Yahoo going ahead with Alibaba spinoff plan regardless of IRS changes

Yahoo asserted a new IRS policy -- described to apply to transactions similar to the one involving the Alibaba investment -- would not actually apply retroactively.
Written by Rachel King, Contributor

Yahoo is moving full steam ahead with its plans to spin off its Alibaba investment into a separate entity despite some recent qualms over at the Internal Revenue Service.

The search giant elaborated in a new Form 8-K filed with the U.S. Securities and Exchange Commission on Monday, outlining a timeline of back-and-forth rulings and new policies instilled by the IRS and U.S. Department of the Treasury that would seemingly affect -- if not derail -- the proposal.

However, Yahoo countered in today's filing that the formal "no-rule" policy -- applying to transactions said to be similar to the one Yahoo is conducting -- established by the IRS on September 14 would not actually apply retroactively.

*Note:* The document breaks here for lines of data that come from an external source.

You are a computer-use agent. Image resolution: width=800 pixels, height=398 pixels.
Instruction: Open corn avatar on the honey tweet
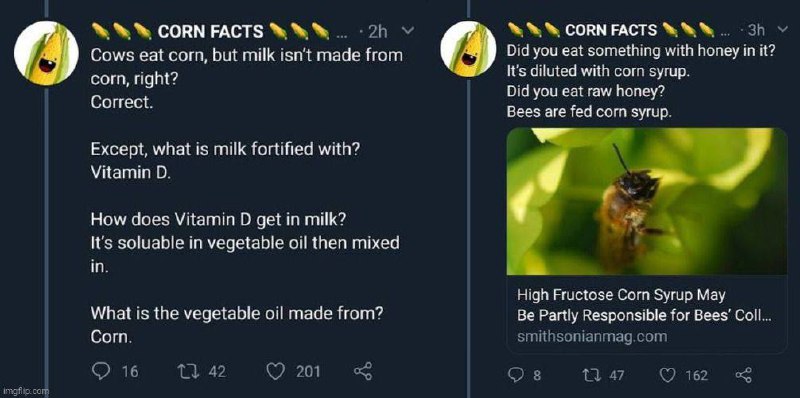point(468,50)
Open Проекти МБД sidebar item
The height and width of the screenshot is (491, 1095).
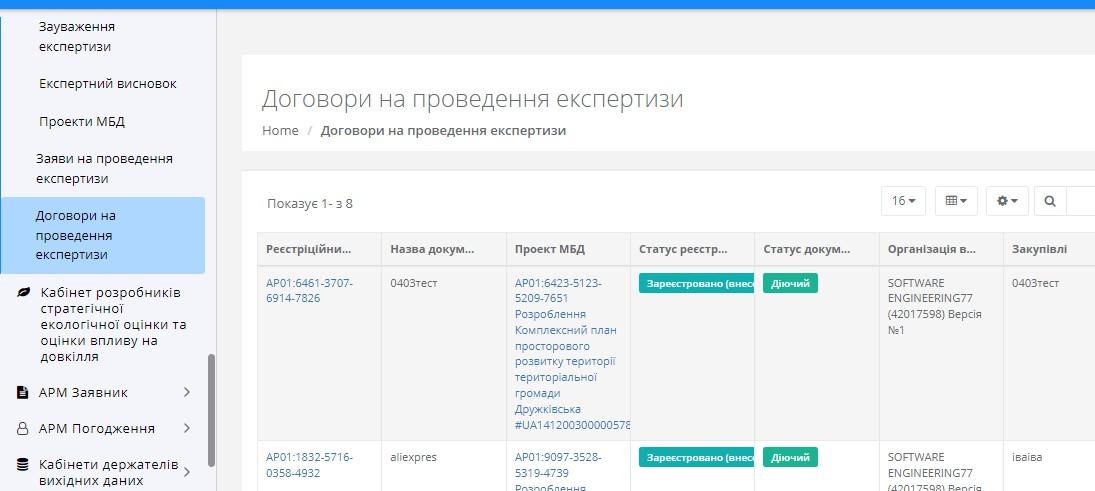click(82, 121)
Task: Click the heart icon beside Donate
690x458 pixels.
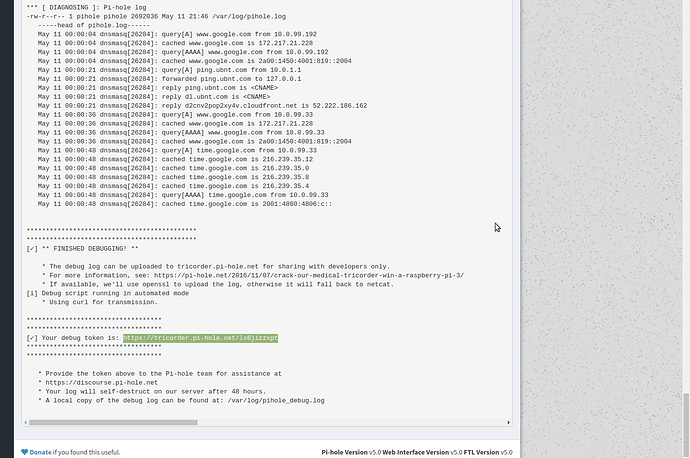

Thus, Yahoo's board of directors voted last week to move ahead with the original plans

The Sunnyvale, Calif.-based company announced in July that the new publicly traded investment company will be known as Aabaco Holdings, Inc.

The spinoff previously known as SpinCo will incorporate all of Yahoo Small Business as well as 15 percent (roughly 384 million shares) of Alibaba Group.

All outstanding shares of Aabaco Holdings will be doled out to Yahoo shareholders.

When the spinoff was first announced in January, those millions of Alibaba shares translated to roughly $40 billion with the promise the valuation would be bumped up to $50 billion when the deal is done.

The Small Business department, responsible for helping SMBs get their businesses online, was folded into the spinoff plans in February.

After the split, Yahoo and Aabaco plan to operate independently, and neither will have ownership interest in the other.

The spinoff is expected to be a huge cash windfall for Yahoo, although it is questionable how and where Yahoo will deploy its new resources.

Nevertheless, the search company will still have its core business along with a 35.5 percent stake in Yahoo Japan.

Yahoo reiterated in Monday's filing that it expects the deal to wrap up during the fourth quarter of 2015.